If you have 5 double pointed needles:
Knit one-quarter of the stitches onto each empty double-pointed needle, so that there are 5 stitches on each needle. On one side, the stitches will be twisted. Just fix them as you go. After 1 row of knitting, what you have should look like this:
Except not poorly Photoshopped. Notice that those stitches in the middle are really loose. This gets fixed later.
If you have 4 double pointed needles:
Taking care not to twist the stitches, knit the first 5 stitches onto one empty needle, the next 5 onto a second, and the next 10 onto a third.
After 1 row of knitting, what you have should look like this:
Notice that those stitches in the middle are really loose. This gets fixed later.
If you're using a Magic Loop or 2-circular technique:
You should be able to extrapolate what it should look like--it'll be pretty similar to the second image.
Increasing for the Hand:
There are four increases in every increase row; there are two located at each corner of the work as marked above by a red asterisk.
Increase Row 1: *k1, make 1, k8, make 1, k1* 2 times. There are now 24 stitches.
Inc. Row 2: *k1, make 1, k10, make 1, k1* 2 times. There are now 28 stitches.
Inc. Row 3: *k1, make 1, k12, make 1, k1* 2 times. There are now 32 stitches.
Inc. Row 4 and all subsequent rows: Knit plain.
Inc. Row 5: *k1, make 1, k14, make 1, k1* 2 times. There are now 36 stitches.
Inc. Row 7: *k1, make 1, k16, make 1, k1* 2 times. There are now 40 stitches.
Inc. Row 9: *k1, make 1, k18, make 1, k1* 2 times. There are now 44 stitches.
Inc. Row 11: *k1, make 1, k20, make 1, k1* 2 times. There are now 48 stitches.
Inc. Row 13: Knit plain.
Inc. Row 15: *k1, make 1, k20, make 1, k1* 2 times. There are now 52 stitches.
Once you have 52 stitches on the needle, there's no more increasing.
Knitting the Hand:
I didn't have enough of this yarn to swatch, so I based my measurements on my previous felting experience which says a felted item shrinks to 60-70% the length of the original piece. The oven mitts were therefore knit plain until the total length was 1.5 times the distance from the base of my thumb to the tip of my middle finger (in other words, a smidge below the knuckles to the fingertips). For me, this length is 8 inches, but I have long fingers so your milage may vary.
If you're making these for someone else, knitting plain until the total length is 8 inches is a good place to start.
Making a Thumb Hole:
Once the hand measures about 8 inches long,
decide where you want the thumb to be. If your needles are in the same configuration as above, the thumb will either take up the first or last 7 stitches of the needle, depending on if you're making a right or left handed oven mitt. Mark the first stitch of this spot with a stitch marker.

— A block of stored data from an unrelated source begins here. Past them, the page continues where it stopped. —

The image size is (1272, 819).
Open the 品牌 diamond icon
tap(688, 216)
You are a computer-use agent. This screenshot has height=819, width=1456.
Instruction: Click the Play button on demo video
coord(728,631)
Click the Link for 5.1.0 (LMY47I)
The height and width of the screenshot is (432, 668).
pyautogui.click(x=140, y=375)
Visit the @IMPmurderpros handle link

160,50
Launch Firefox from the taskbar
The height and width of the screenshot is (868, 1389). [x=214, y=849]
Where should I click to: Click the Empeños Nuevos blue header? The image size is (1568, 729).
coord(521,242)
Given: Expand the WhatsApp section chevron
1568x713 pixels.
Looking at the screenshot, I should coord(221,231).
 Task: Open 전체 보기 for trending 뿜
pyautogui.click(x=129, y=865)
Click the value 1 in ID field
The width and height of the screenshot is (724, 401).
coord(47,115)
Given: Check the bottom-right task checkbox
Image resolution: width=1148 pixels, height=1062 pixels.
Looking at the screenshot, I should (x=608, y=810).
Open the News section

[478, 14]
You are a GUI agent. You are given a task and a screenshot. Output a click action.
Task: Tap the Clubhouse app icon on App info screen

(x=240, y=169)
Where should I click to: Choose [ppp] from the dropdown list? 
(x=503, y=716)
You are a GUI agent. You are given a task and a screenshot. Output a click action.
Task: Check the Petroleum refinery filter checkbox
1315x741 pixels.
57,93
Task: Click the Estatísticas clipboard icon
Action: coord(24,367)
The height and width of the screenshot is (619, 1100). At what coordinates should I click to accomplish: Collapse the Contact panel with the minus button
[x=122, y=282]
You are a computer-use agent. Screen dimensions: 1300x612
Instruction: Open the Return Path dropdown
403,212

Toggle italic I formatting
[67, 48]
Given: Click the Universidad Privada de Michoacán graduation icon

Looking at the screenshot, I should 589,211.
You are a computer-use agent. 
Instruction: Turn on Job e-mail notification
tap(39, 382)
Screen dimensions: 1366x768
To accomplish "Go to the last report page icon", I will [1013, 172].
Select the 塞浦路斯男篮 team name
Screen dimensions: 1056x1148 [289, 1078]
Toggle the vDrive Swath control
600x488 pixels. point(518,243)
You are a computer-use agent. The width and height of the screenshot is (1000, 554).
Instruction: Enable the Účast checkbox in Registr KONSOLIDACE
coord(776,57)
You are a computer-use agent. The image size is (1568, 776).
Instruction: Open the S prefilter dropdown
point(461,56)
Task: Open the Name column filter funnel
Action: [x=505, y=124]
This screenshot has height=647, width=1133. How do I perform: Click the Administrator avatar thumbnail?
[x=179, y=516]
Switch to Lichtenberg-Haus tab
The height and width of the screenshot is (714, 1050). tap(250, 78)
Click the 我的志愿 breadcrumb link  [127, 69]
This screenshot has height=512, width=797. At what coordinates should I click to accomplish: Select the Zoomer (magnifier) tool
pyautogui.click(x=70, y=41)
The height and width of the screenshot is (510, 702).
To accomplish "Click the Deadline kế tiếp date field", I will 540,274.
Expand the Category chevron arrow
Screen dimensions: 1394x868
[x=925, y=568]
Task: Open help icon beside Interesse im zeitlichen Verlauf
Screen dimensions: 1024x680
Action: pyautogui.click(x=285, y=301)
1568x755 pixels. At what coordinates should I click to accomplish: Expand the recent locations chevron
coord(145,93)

Cut your yarn just before the stitch marker, leaving a 6-10 inch tail. Without weaving in the ends, knit 7 stitches with a smooth contrasting yarn (cotton works well), then reattach the wool. These contrasting stitches will later be removed and the live stitches picked up to knit the thumb.
Cuff and I-cord bind off:
Knit 5-10 plain rows after the thumb stitches have been marked, working the contrast-color stitches normally. Use a 3-stitch I-cord bind off to finish the bottom, and add a small 2-stitch I-cord loop at the end to hang the oven mitt up, if desired.
I-cord bind off and loop:
1)Knit the first 3 stitches onto an empty needle.
2)Transfer these 3 stitches back to the full needle.
3)Knit 2 stitches, knit 2 together.
4)Repeat 2) and 3) until 3 stitches remain. If you don't want a loop at the end of the mitt, cut the yarn 1 foot from the work, thread the yarn through these last 3 stitches, weave in the ends, and ignore the rest of the instructions.
5)To make a loop, k1, k2tog.
6)Move these stitches to the other side of the double-pointed needle and knit them both normally.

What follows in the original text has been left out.